Em 19 de agosto de 1942 o Decreto-lei nº4.597 regulamentou o que estava disposto no Decreto nº20.910/32. Vale citar deste Decreto-lei o seu artigo 2º que estabelece: “O Decreto nº20.910, de 06.01.1932, que regula a prescrição qüinqüenal, abrange as dívidas passivas das autarquias, ou entidades e órgãos paraestatais, criados por lei e mantidos mediante impostos, taxas ou quaisquer contribuições, exigidas em virtude de lei federal, estadual ou municipal, bem como a todo e qualquer direito e ação contra os mesmos”. Portanto as autarquias e fundações de direito público estão sujeitas à prescrição de 5 (cinco) anos – prescrição qüinqüenal.
Diz o mesmo Decreto-lei nº4.597, em seu artigo 3º, o seguinte: “A prescrição das dívidas, direitos e ações a que se refere o decreto n. 20.910, de 6 de janeiro de 1932, somente pode ser interrompida uma vez, e recomeça a correr, pela metade do prazo, da data do ato que a interrompeu, ou do último do processo para a interromper; consumar-se-á a prescrição no curso da lide sempre que a partir do último ato ou termo da mesma, inclusive da sentença nela proferida, embora passada em julgado, decorrer o prazo de dois anos e meio.”, dando assim características especiais ao reinício da contagem do prazo prescricional, após interrupção que porventura tenha ocorrido. A exegese deste artigo é objeto da Súmula nº383 do Supremo Tribunal Federal – STF, que reza: “A prescrição em favor da Fazenda Pública recomeça a correr, por dois anos e meio, a partir do ato interruptivo, mas não fica reduzida aquém de cinco anos, embora o titular do direito a interrompa durante a primeira metade do prazo”. Há pois uma redução na contagem do prazo no seu reinício, após a interrupção, caracterizando um privilégio do Estado no terreno jurídico da prescrição.
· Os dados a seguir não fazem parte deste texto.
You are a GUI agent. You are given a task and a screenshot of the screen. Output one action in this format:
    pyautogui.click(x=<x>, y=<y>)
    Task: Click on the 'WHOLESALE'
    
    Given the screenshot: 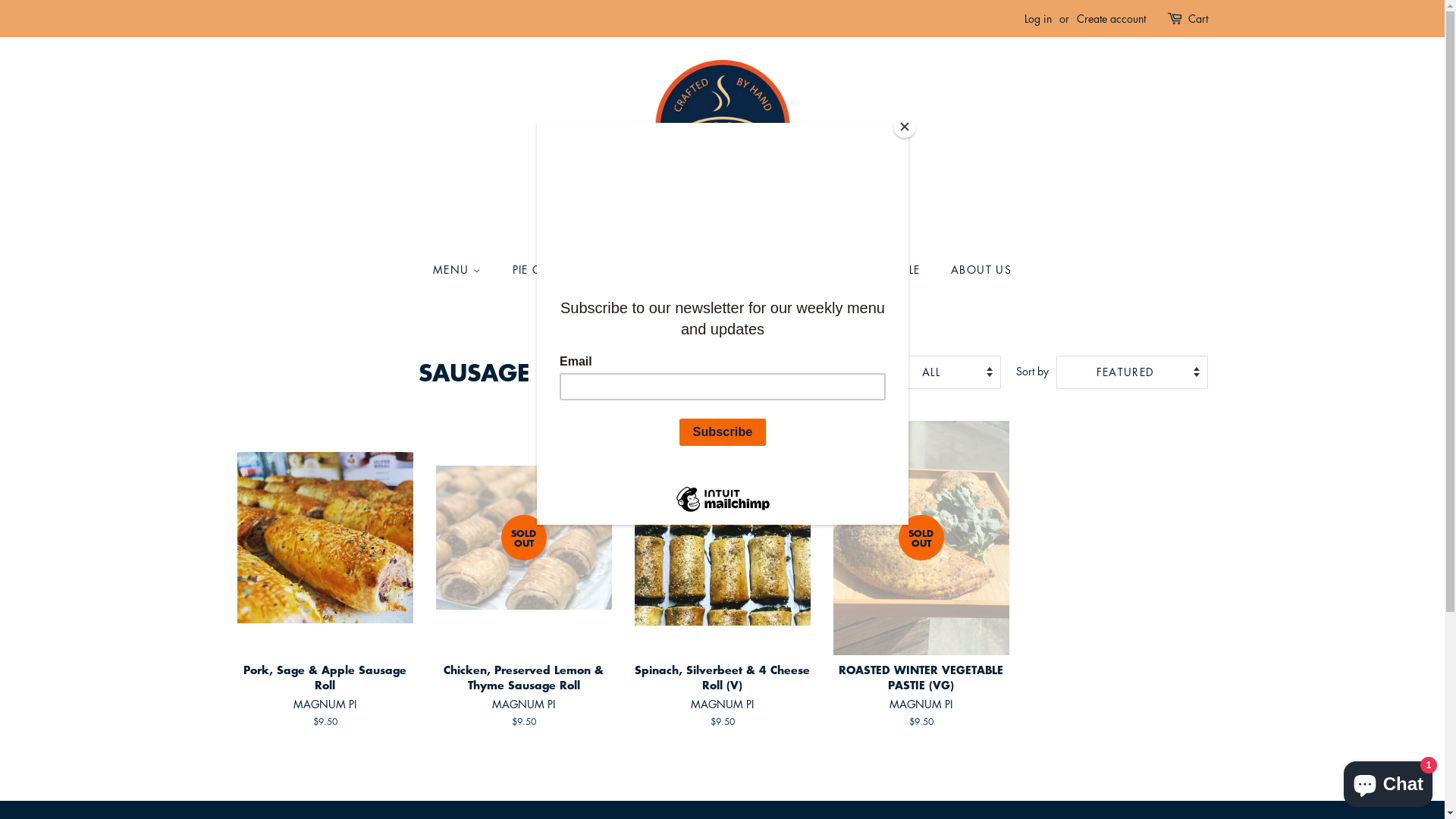 What is the action you would take?
    pyautogui.click(x=839, y=268)
    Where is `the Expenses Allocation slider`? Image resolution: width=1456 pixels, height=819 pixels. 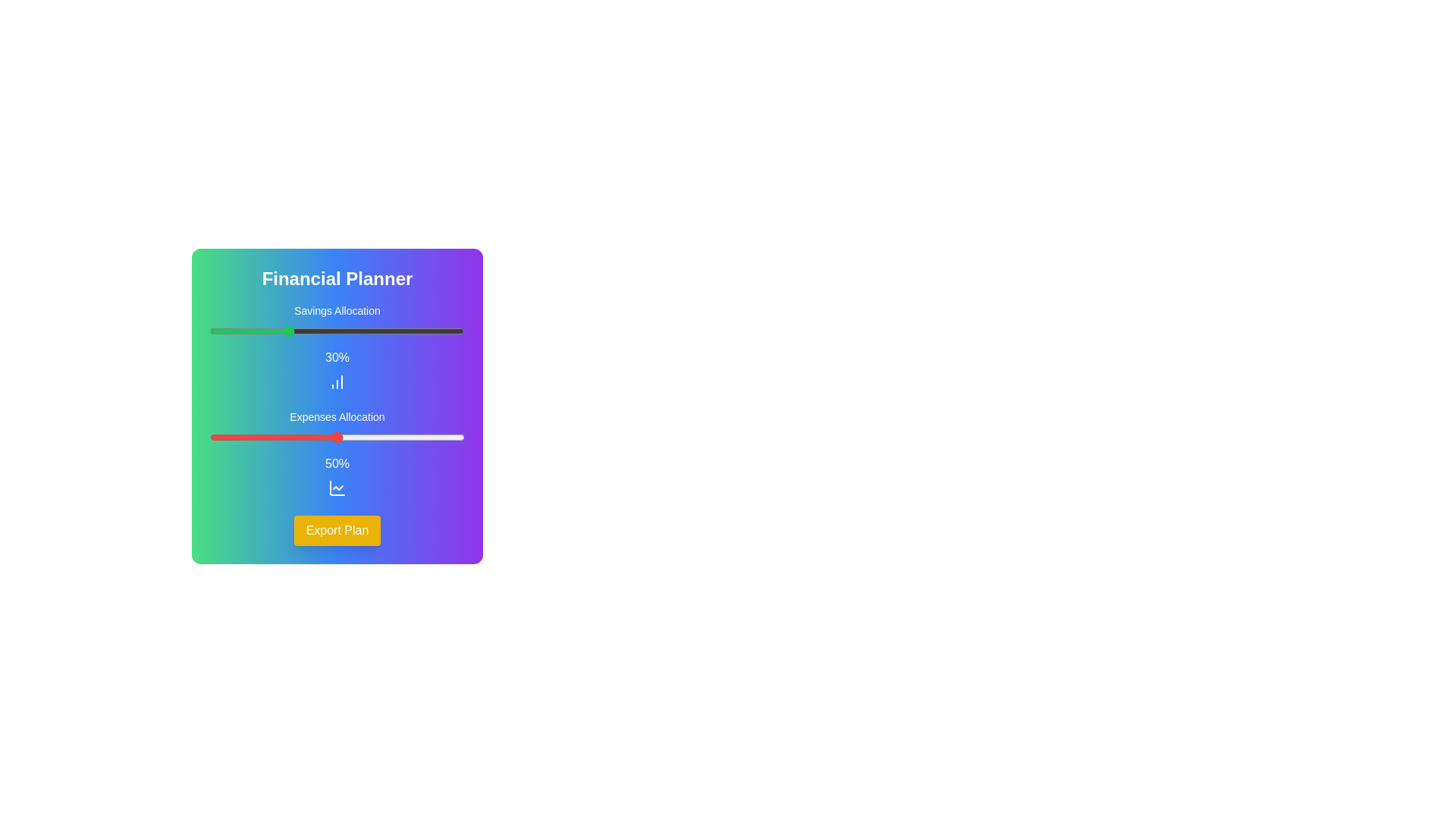
the Expenses Allocation slider is located at coordinates (214, 438).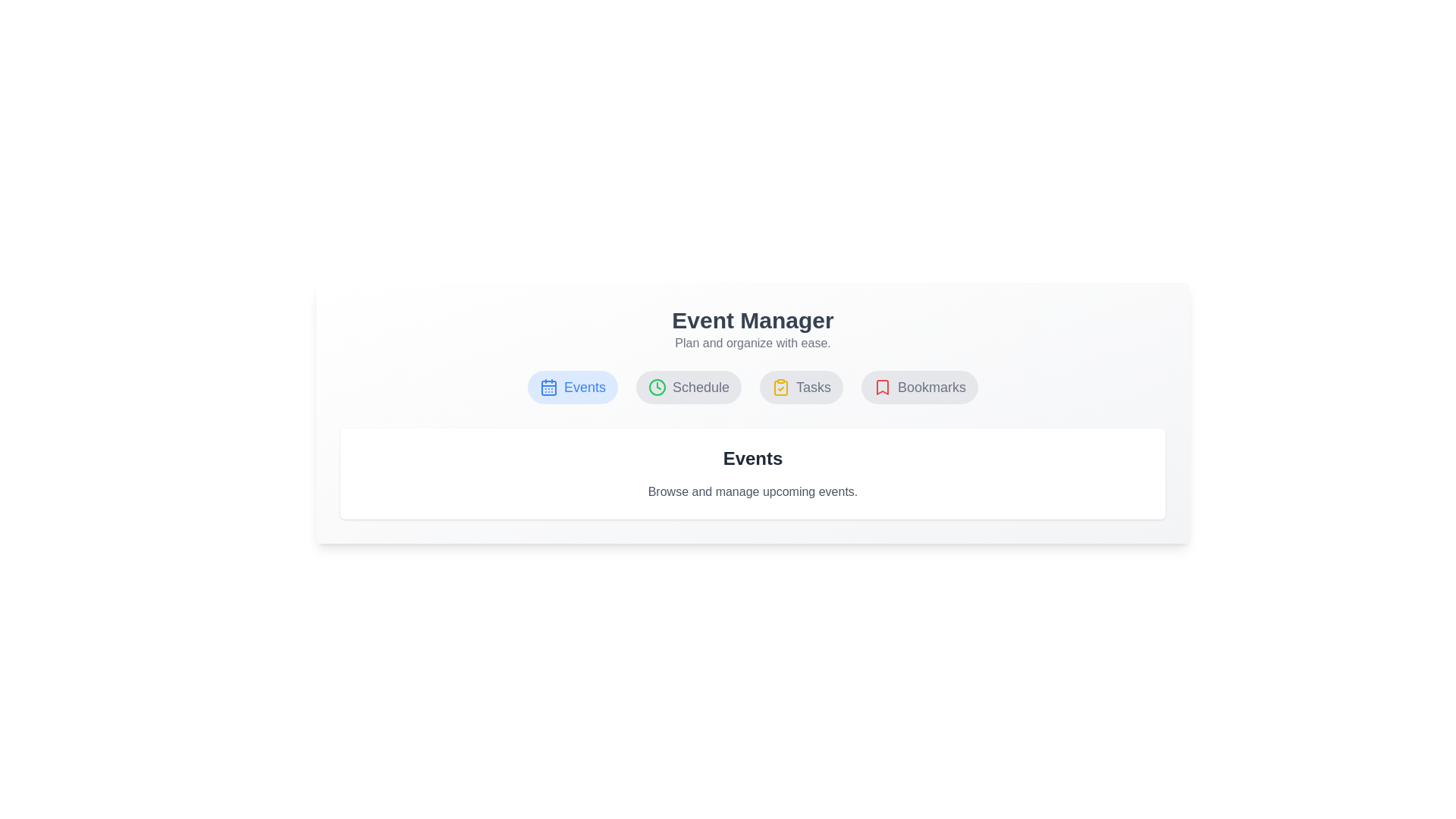 This screenshot has height=819, width=1456. Describe the element at coordinates (687, 386) in the screenshot. I see `the tab button labeled Schedule to visually focus it` at that location. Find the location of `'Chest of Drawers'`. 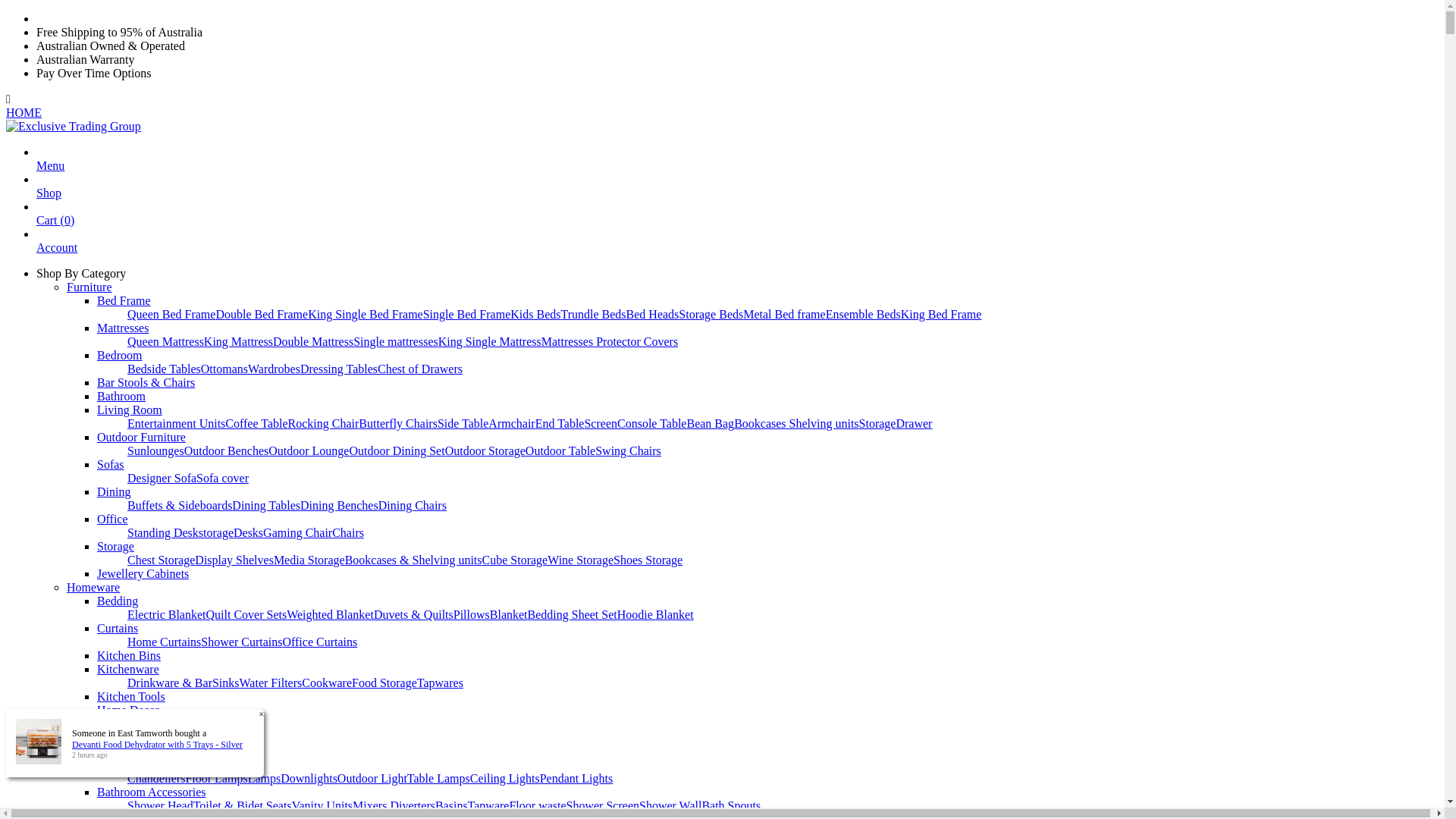

'Chest of Drawers' is located at coordinates (419, 369).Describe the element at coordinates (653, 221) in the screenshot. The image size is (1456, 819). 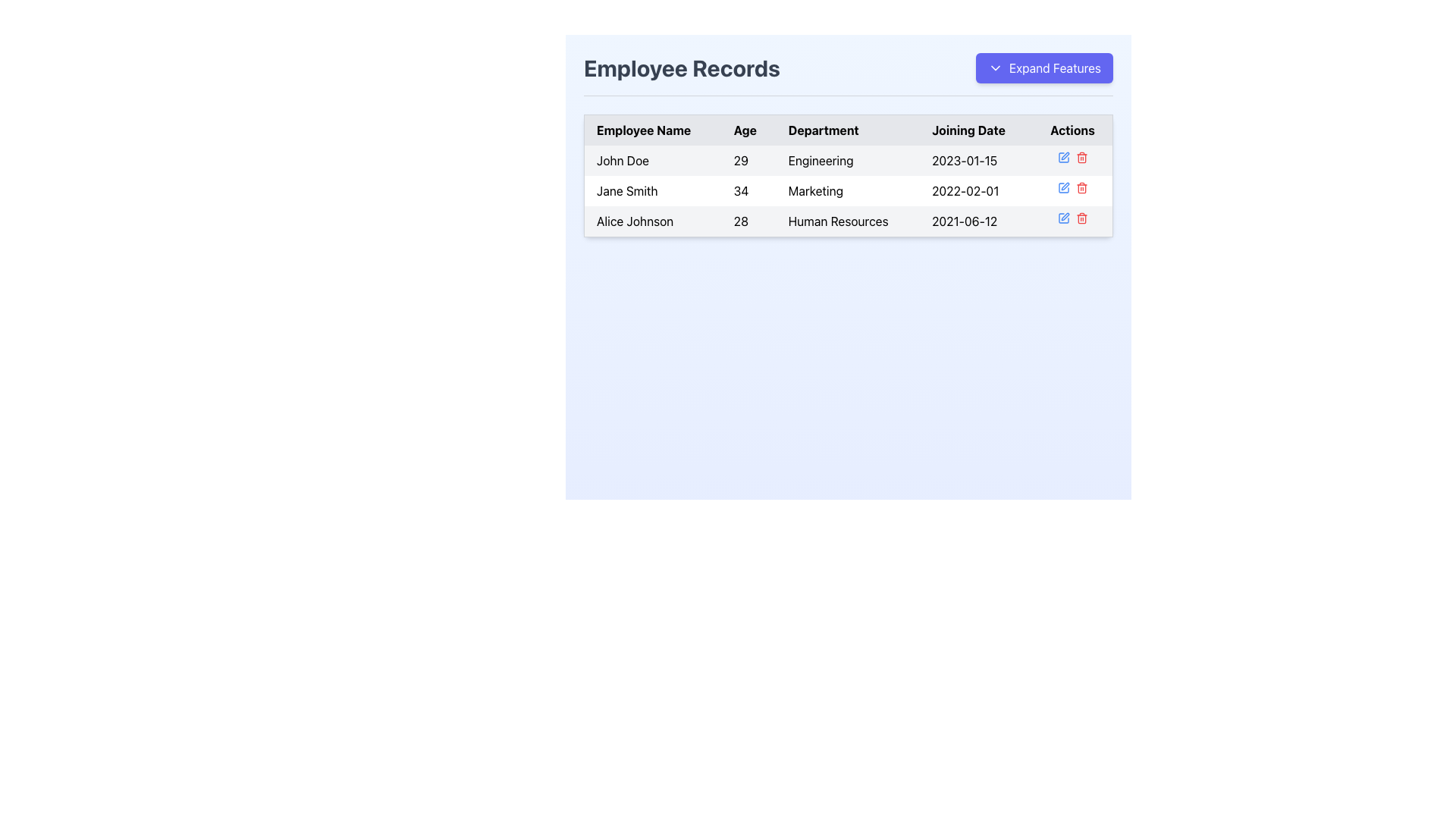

A prescrição, em termos de erro médico, com o Novo Código Civil brasileiro de 2002, sofreu uma redução do seu prazo. Mas, a par desta verdade, há que se aguardar o comportamento da jurisprudência e da doutrina, decorrência natural dos julgamentos pelos Tribunais, face às nuances que poderão se apresentar, para se aquilatar como serão as decisões jurídicas frente aos casos concretos.